GlaxoSmithKline's marketing activities are again under the spotlight after it emerged that the drugs major is being investigated in Poland for allegedly bribing doctors to promote its asthma blockbuster Seretide.

The BBC's Panorama programme (to be broadcast this evening) has discovered that 11`doctors and a GSK regional manager have been charged over alleged corruption between 2010 and 2012. It will include an interview with a former sales rep for GSK in the Lodz region of Lodz who says "there is a simple equation. We pay doctors, they give us prescriptions. We don't pay doctors, we don't see prescriptions for our drugs".

He goes on to claim that "we cannot go to doctors and say to them, 'I need 20 more prescriptions'. So we prepare an agreement for them to give a talk to patients, we pay £100, but we expect more than 100 prescriptions for this drug. It's a bribe".

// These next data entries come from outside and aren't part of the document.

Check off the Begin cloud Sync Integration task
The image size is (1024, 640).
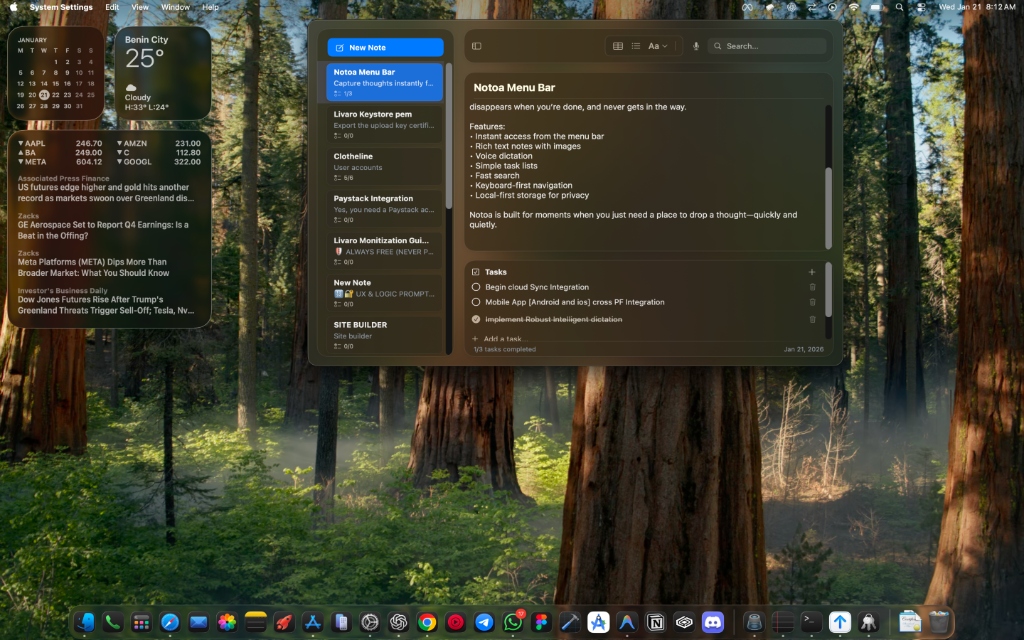click(476, 287)
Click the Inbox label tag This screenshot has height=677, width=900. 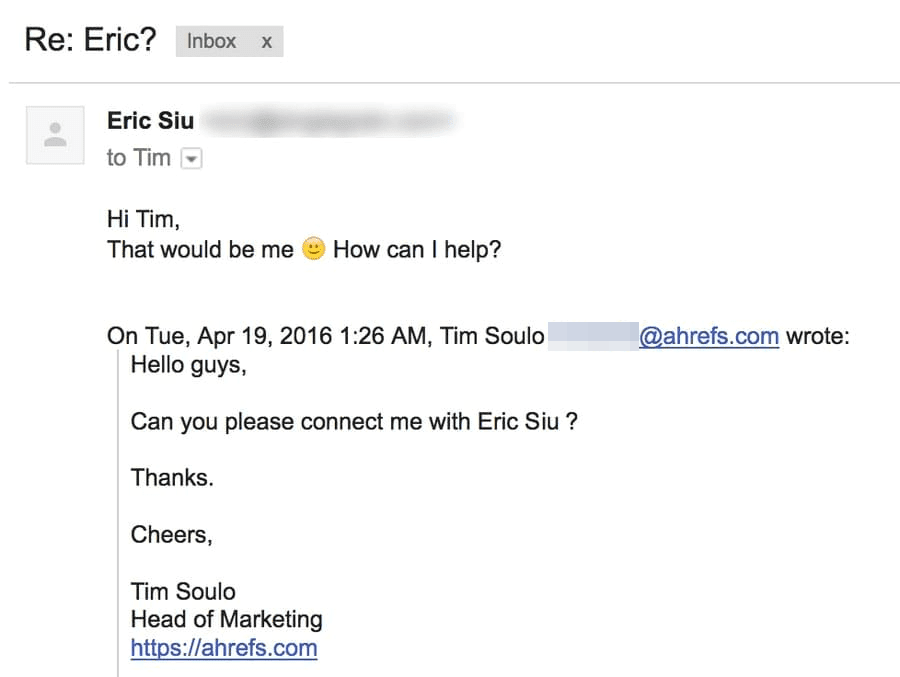pos(212,42)
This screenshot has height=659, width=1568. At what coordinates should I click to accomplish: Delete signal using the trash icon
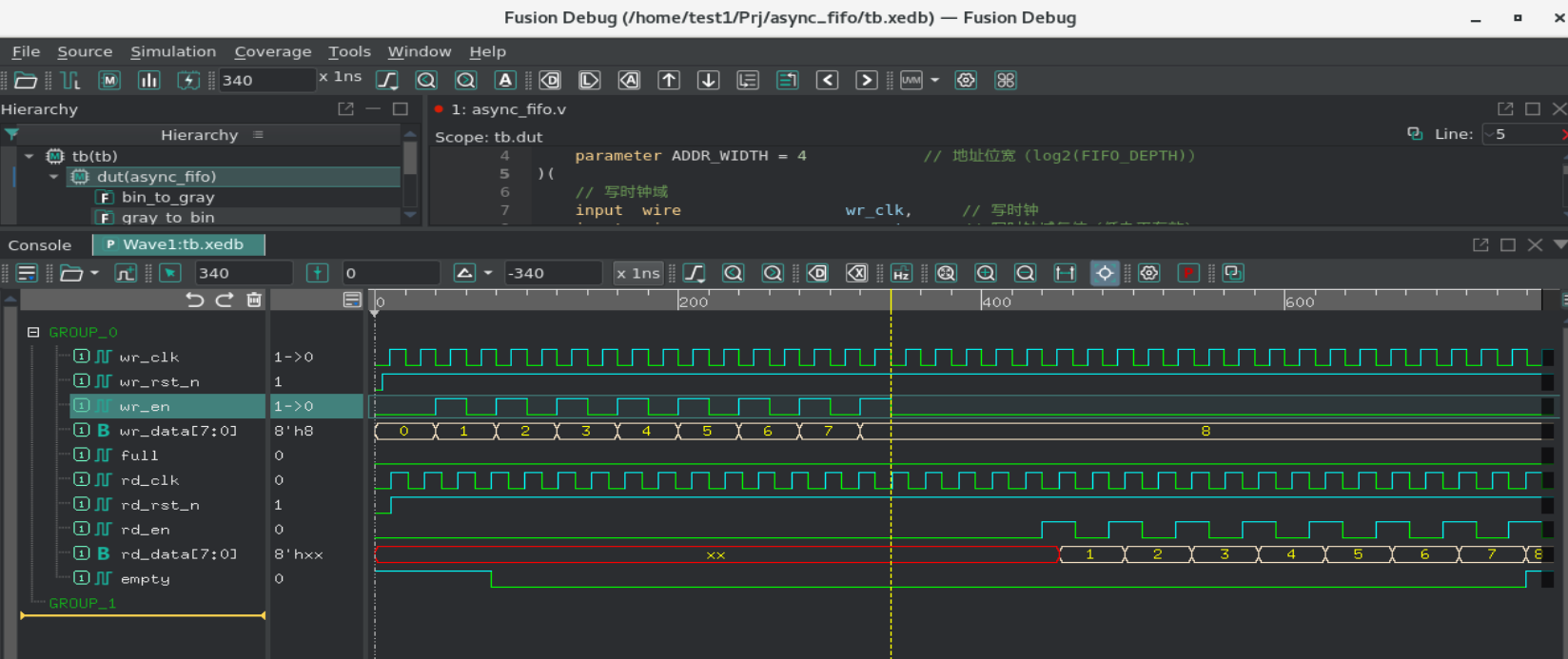[x=254, y=300]
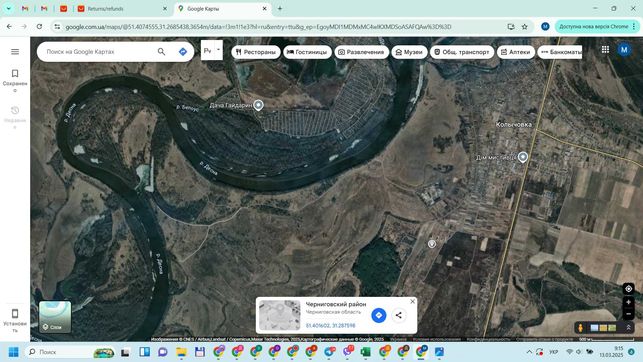This screenshot has width=643, height=362.
Task: Select the Pegman Street View icon
Action: point(580,328)
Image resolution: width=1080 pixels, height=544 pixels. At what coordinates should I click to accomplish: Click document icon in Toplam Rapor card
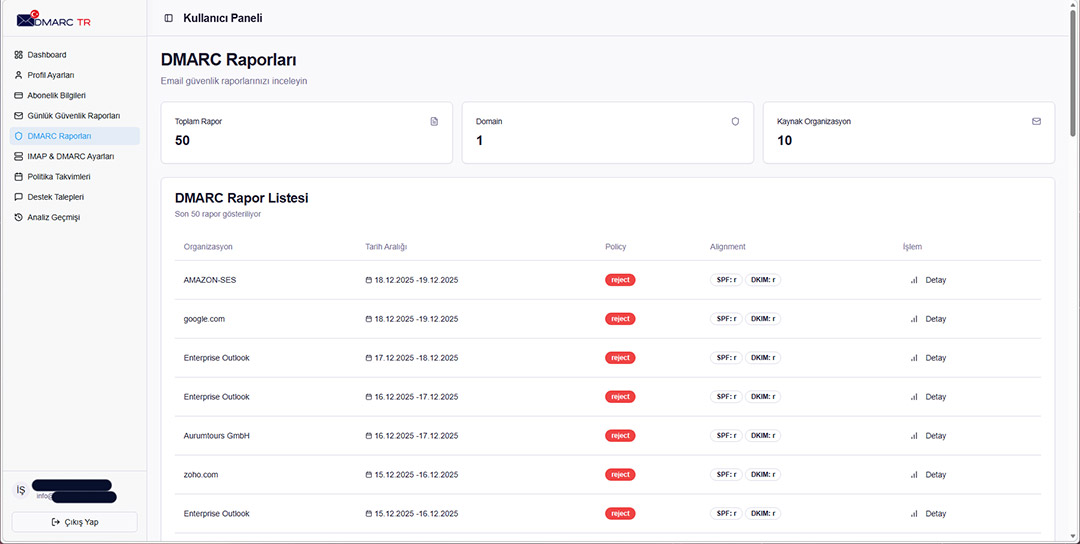point(434,121)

Mr Wisniewski said that although on paper the payments were for educational services, the doctors understood that they must produce a certain number of prescriptions in return. The BBC notes that a Lodz public prosecutor found evidence in documents given to doctors by GSK to support claims of corrupt payments in more than a dozen health centres where there was no evidence of  patient education.

In response, GSK told Panorama that a training programme to help improve diagnostic standards and medical training in respiratory disease was run by doctors in Poland from 2010 to 2012. In a statement the company stated that sessions were delivered "by specialist healthcare professionals who, based on contracts signed with GSK, received payments appropriate to the scope of work as well as their level of knowledge and experience. The provision of sessions under this programme was agreed with the Polish healthcare centres".

After learning of the Panorama allegations,  GSK says it has investigated the matter, "using resources from both inside and outside the company. The investigation found evidence of inappropriate communication in contravention of GSK policy by a single employee".

The company went on to state that the employee concerned "was reprimanded and disciplined as a result", adding that "we continue to investigate these matters and are co-operating fully with the CBA [Poland's Central Anticorruption Office]".

The allegations are a further embarrassment for GSK, given that the company has trumpeted changes it was making regarding promotional payments to doctors incentive schemes for its reps in the wake of a well-publicised corruption scandal in China involving alleged payments of around £300 million funnelled through travel agencies.

UPDATE: GSK has issued a statement adding that “we agree there is a need to modernise interactions between the pharmaceutical industry and healthcare professionals to ensure patients’ interests are always put first and to eliminate even a perception of a conflict of interest.

"This is why we have made, and will continue to make, fundamental changes to our business such as opening up access to our clinical trial data, changing how we pay our sales representatives and stopping payments to healthcare professionals for speaking engagements and for attendance at medical conferences.”